Records provided:

•••

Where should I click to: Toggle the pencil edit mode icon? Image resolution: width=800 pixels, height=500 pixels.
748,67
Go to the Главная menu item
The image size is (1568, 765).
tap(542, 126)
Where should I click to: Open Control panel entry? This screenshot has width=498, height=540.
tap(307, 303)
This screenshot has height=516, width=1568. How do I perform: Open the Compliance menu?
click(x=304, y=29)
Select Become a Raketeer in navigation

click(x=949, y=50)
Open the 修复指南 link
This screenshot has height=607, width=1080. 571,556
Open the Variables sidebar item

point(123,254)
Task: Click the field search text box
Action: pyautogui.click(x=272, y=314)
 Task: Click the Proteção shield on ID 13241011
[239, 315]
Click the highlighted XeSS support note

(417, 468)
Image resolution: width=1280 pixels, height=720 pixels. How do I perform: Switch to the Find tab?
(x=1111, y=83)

•••

What you are asked to do:
Copy out every line of the records above verbatim, in their original order.

Output of the task:
Where should I click to: Toggle the pencil edit mode icon? Image resolution: width=800 pixels, height=500 pixels.
748,67
Go to the Главная menu item
The image size is (1568, 765).
tap(542, 126)
Where should I click to: Open Control panel entry? This screenshot has width=498, height=540.
tap(307, 303)
This screenshot has height=516, width=1568. How do I perform: Open the Compliance menu?
click(x=304, y=29)
Select Become a Raketeer in navigation

click(x=949, y=50)
Open the 修复指南 link
This screenshot has height=607, width=1080. 571,556
Open the Variables sidebar item

point(123,254)
Task: Click the field search text box
Action: pyautogui.click(x=272, y=314)
 Task: Click the Proteção shield on ID 13241011
[239, 315]
Click the highlighted XeSS support note

(417, 468)
Image resolution: width=1280 pixels, height=720 pixels. How do I perform: Switch to the Find tab?
(x=1111, y=83)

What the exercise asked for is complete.